#### STORED DATA

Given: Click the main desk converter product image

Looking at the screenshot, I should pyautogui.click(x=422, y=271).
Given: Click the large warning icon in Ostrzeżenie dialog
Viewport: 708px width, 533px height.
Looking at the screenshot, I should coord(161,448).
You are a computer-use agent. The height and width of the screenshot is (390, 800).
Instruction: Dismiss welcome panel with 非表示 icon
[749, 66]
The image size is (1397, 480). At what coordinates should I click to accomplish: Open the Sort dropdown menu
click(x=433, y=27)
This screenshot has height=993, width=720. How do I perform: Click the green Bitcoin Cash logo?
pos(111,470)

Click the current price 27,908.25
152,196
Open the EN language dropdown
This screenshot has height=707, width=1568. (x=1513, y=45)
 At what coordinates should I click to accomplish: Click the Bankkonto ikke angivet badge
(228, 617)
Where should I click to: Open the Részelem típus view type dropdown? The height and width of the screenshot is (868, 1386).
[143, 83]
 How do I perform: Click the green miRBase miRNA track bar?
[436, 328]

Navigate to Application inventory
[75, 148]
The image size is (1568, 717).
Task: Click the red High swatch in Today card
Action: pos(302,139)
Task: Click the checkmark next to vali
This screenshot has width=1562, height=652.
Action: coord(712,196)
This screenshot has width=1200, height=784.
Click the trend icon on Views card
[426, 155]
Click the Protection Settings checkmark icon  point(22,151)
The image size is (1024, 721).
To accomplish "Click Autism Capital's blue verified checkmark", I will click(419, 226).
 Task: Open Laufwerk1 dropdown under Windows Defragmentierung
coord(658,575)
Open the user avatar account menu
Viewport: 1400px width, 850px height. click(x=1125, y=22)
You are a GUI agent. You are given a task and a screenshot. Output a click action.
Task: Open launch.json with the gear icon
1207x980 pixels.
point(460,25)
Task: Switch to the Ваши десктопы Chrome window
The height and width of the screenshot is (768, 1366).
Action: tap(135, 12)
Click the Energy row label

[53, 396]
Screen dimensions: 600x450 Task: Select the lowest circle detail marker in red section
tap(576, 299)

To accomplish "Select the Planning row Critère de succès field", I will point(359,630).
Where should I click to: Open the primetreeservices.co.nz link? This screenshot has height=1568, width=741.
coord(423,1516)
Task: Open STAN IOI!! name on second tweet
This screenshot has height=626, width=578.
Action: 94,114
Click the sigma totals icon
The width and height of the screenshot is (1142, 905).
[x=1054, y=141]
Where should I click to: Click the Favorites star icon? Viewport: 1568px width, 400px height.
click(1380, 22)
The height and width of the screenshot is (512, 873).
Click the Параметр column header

########

* TASK ITEM:
Working from the material above, retype it in its entirety without change.

* RESULT OF THIS TASK:
Given: Click the main desk converter product image

Looking at the screenshot, I should pyautogui.click(x=422, y=271).
Given: Click the large warning icon in Ostrzeżenie dialog
Viewport: 708px width, 533px height.
Looking at the screenshot, I should coord(161,448).
You are a computer-use agent. The height and width of the screenshot is (390, 800).
Instruction: Dismiss welcome panel with 非表示 icon
[749, 66]
The image size is (1397, 480). At what coordinates should I click to accomplish: Open the Sort dropdown menu
click(x=433, y=27)
This screenshot has height=993, width=720. How do I perform: Click the green Bitcoin Cash logo?
pos(111,470)

Click the current price 27,908.25
152,196
Open the EN language dropdown
This screenshot has height=707, width=1568. (x=1513, y=45)
 At what coordinates should I click to accomplish: Click the Bankkonto ikke angivet badge
(228, 617)
Where should I click to: Open the Részelem típus view type dropdown? The height and width of the screenshot is (868, 1386).
[143, 83]
 How do I perform: Click the green miRBase miRNA track bar?
[436, 328]

Navigate to Application inventory
[75, 148]
The image size is (1568, 717).
Task: Click the red High swatch in Today card
Action: pos(302,139)
Task: Click the checkmark next to vali
This screenshot has width=1562, height=652.
Action: coord(712,196)
This screenshot has width=1200, height=784.
Click the trend icon on Views card
[426, 155]
Click the Protection Settings checkmark icon  point(22,151)
The image size is (1024, 721).
To accomplish "Click Autism Capital's blue verified checkmark", I will click(419, 226).
 Task: Open Laufwerk1 dropdown under Windows Defragmentierung
coord(658,575)
Open the user avatar account menu
Viewport: 1400px width, 850px height. click(x=1125, y=22)
You are a GUI agent. You are given a task and a screenshot. Output a click action.
Task: Open launch.json with the gear icon
1207x980 pixels.
point(460,25)
Task: Switch to the Ваши десктопы Chrome window
The height and width of the screenshot is (768, 1366).
Action: tap(135, 12)
Click the Energy row label

[53, 396]
Screen dimensions: 600x450 Task: Select the lowest circle detail marker in red section
tap(576, 299)

To accomplish "Select the Planning row Critère de succès field", I will point(359,630).
Where should I click to: Open the primetreeservices.co.nz link? This screenshot has height=1568, width=741.
coord(423,1516)
Task: Open STAN IOI!! name on second tweet
This screenshot has height=626, width=578.
Action: 94,114
Click the sigma totals icon
The width and height of the screenshot is (1142, 905).
[x=1054, y=141]
Where should I click to: Click the Favorites star icon? Viewport: 1568px width, 400px height.
click(1380, 22)
The height and width of the screenshot is (512, 873).
Click the Параметр column header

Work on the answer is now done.